* [To do]
Where does the string "pixels" occur in the records below? Copy every line that holds it.

-- Extracted data follows --

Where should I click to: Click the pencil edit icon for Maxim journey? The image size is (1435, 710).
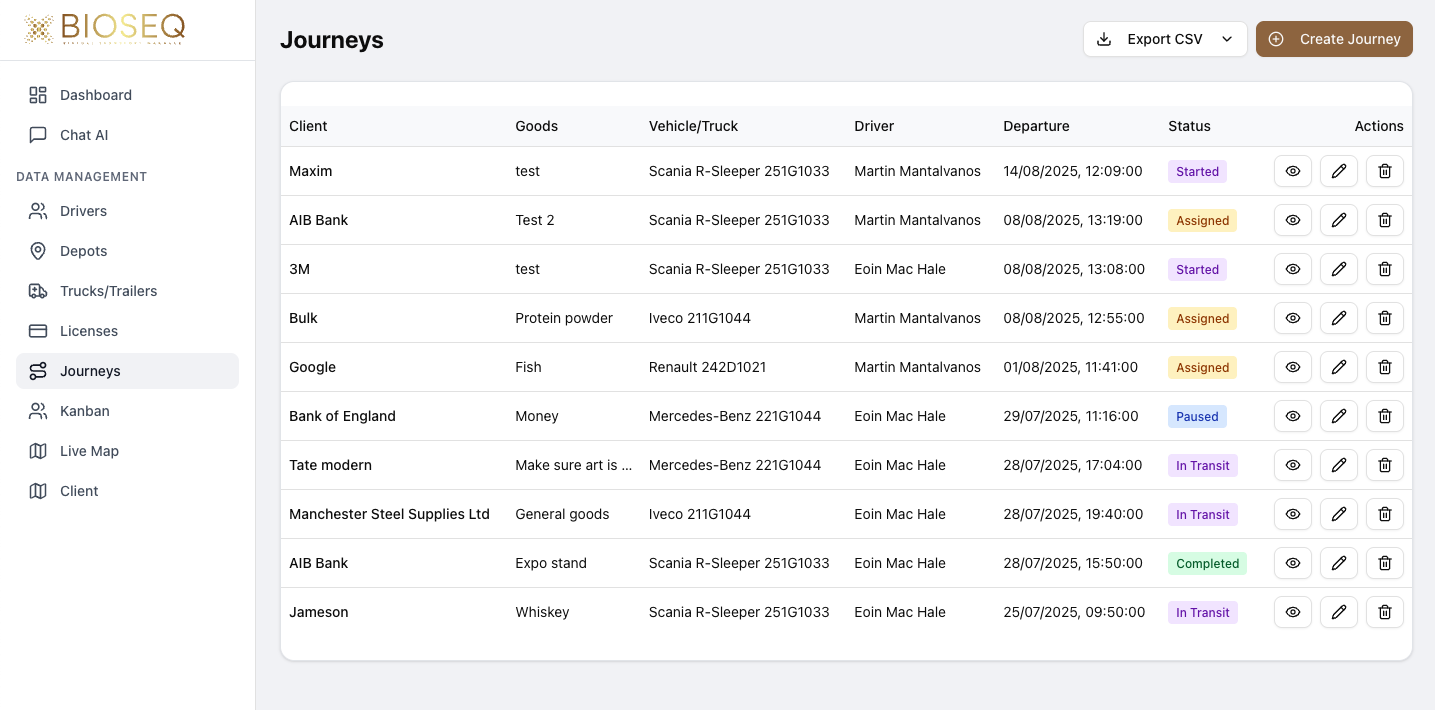(1338, 171)
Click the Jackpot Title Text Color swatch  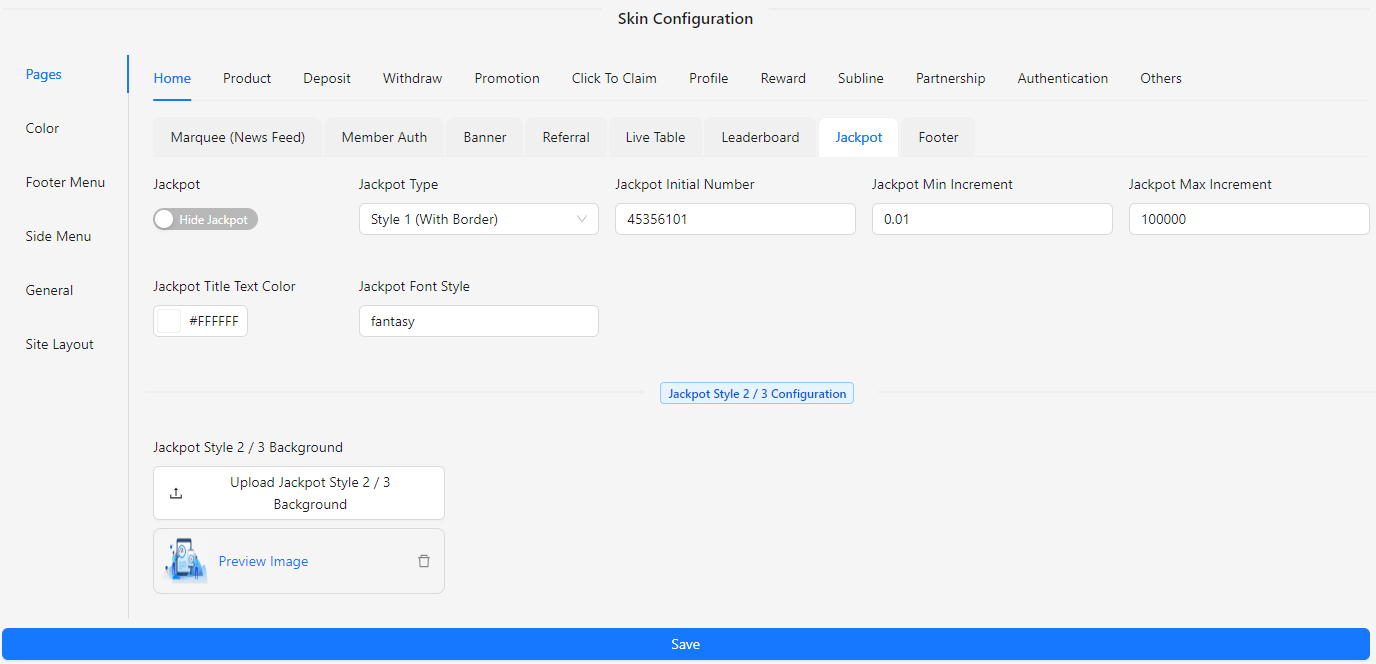pyautogui.click(x=170, y=322)
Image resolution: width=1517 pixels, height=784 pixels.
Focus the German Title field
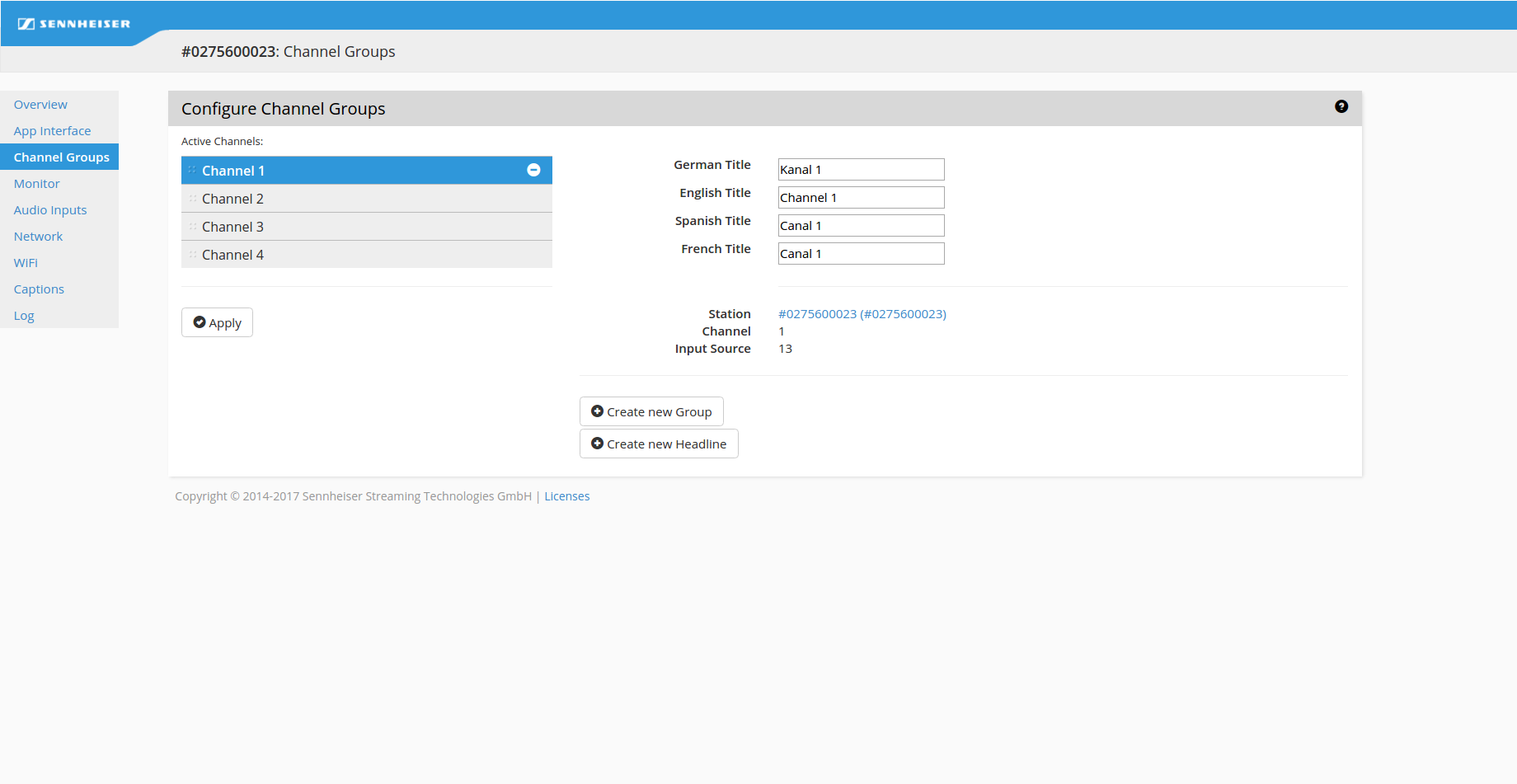pos(861,170)
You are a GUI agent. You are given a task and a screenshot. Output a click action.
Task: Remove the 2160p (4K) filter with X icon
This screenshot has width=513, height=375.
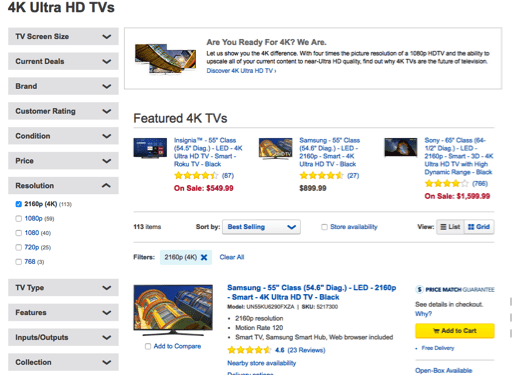[x=204, y=257]
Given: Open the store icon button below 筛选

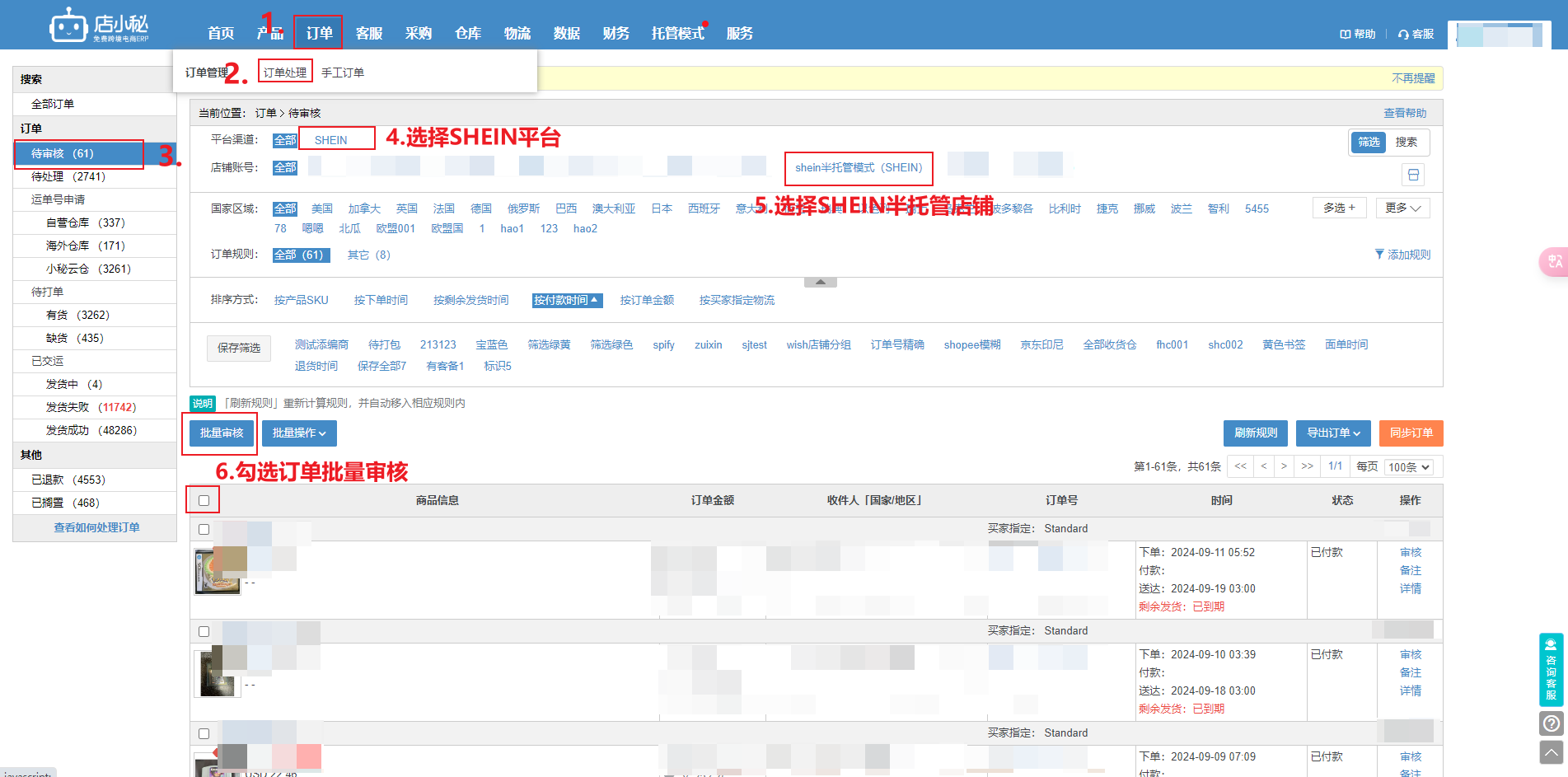Looking at the screenshot, I should [x=1413, y=175].
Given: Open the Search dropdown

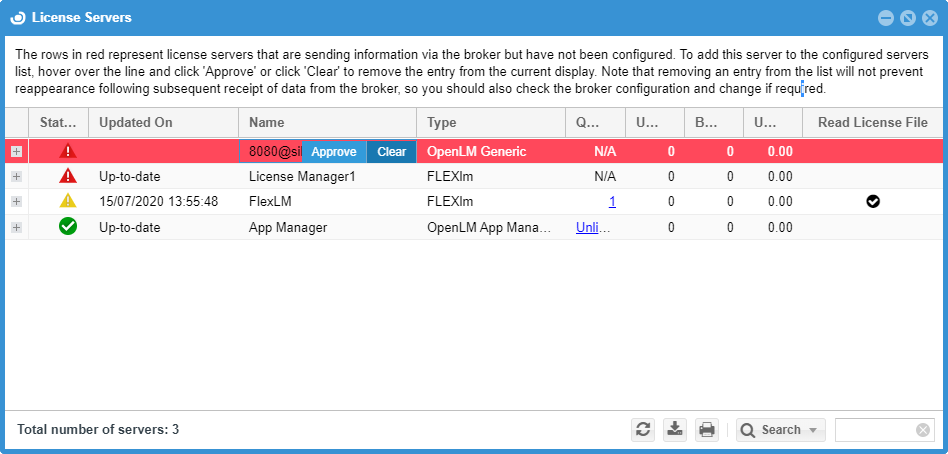Looking at the screenshot, I should [x=781, y=430].
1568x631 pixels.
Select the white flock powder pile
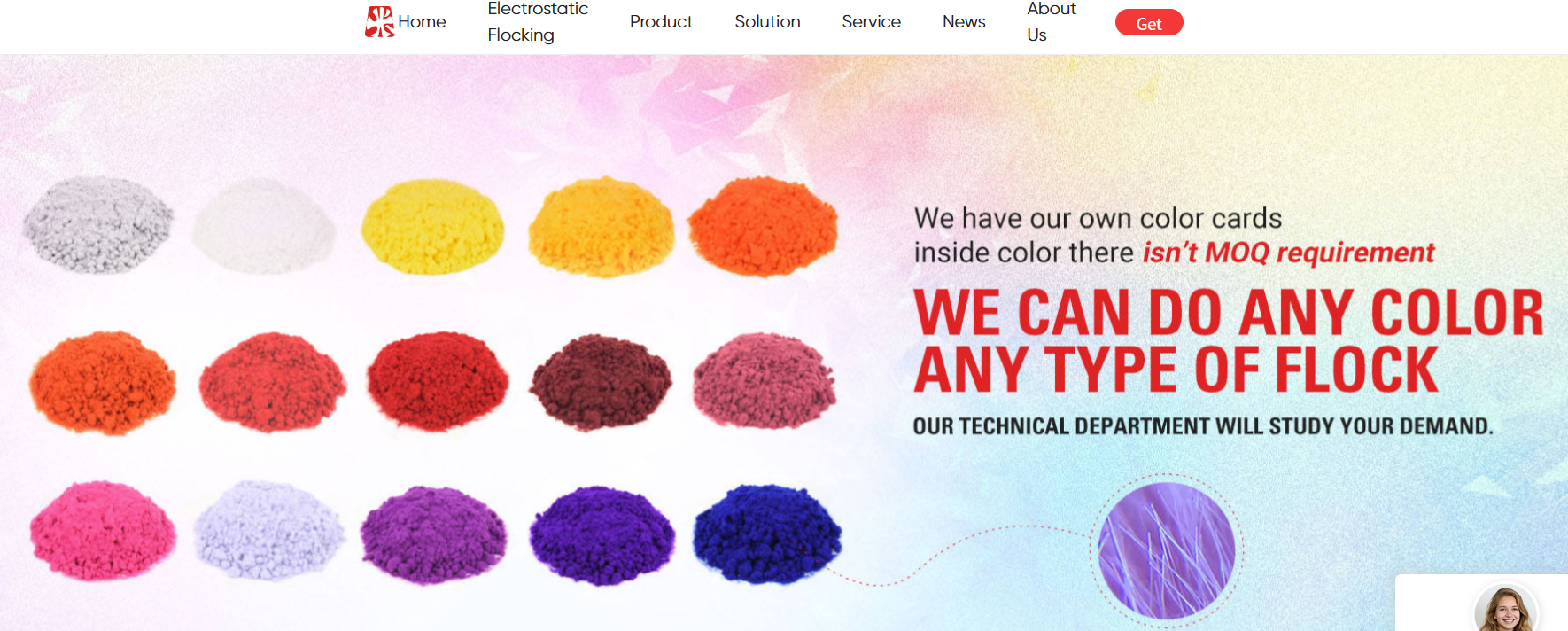point(264,225)
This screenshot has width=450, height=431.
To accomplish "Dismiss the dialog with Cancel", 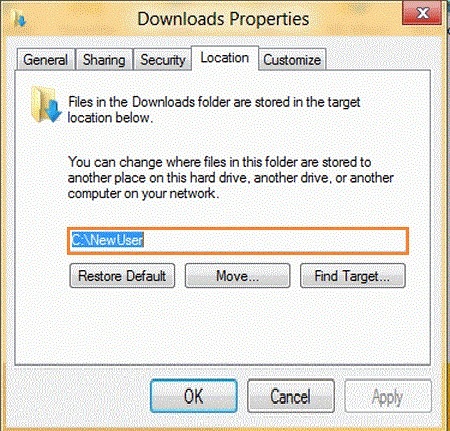I will 291,396.
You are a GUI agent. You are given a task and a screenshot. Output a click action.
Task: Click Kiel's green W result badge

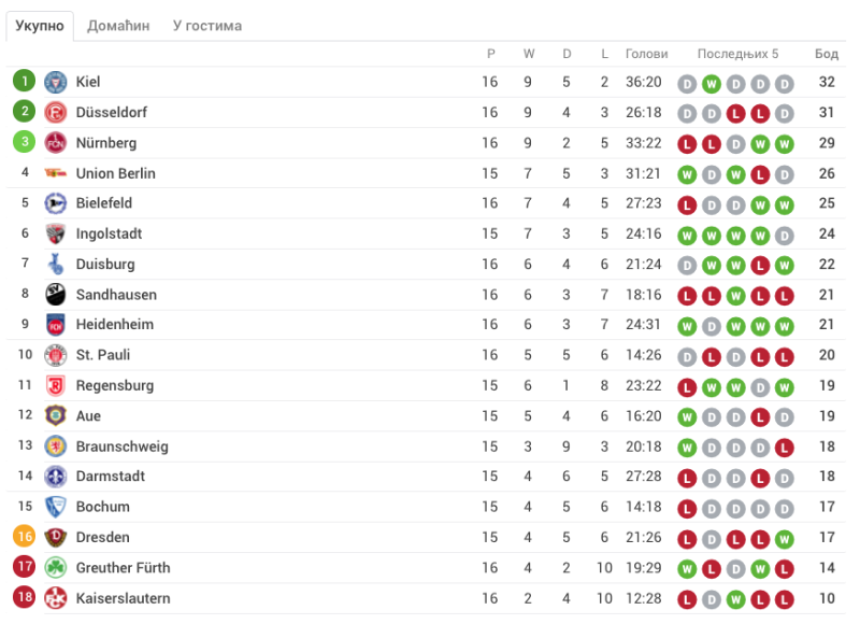711,84
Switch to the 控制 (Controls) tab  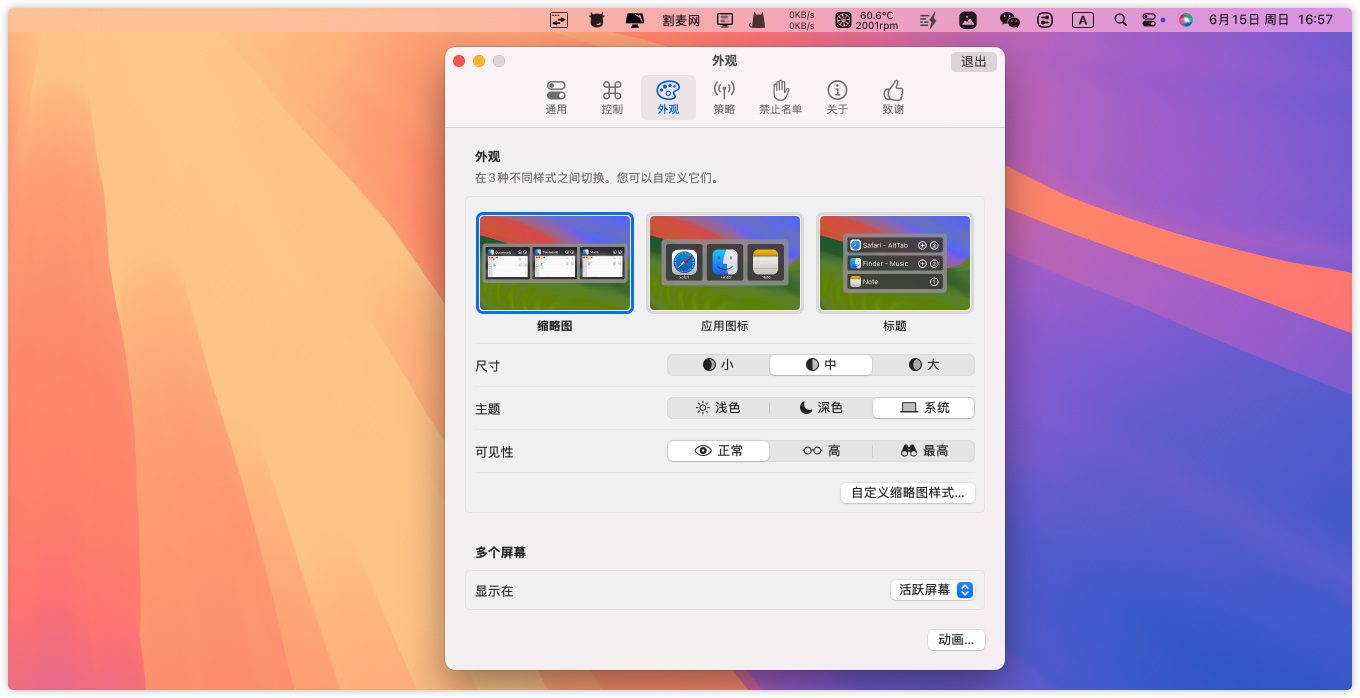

-- Extracted data concluded --

* [Expected answer]
Image resolution: width=1517 pixels, height=784 pixels.
1568x631 pixels.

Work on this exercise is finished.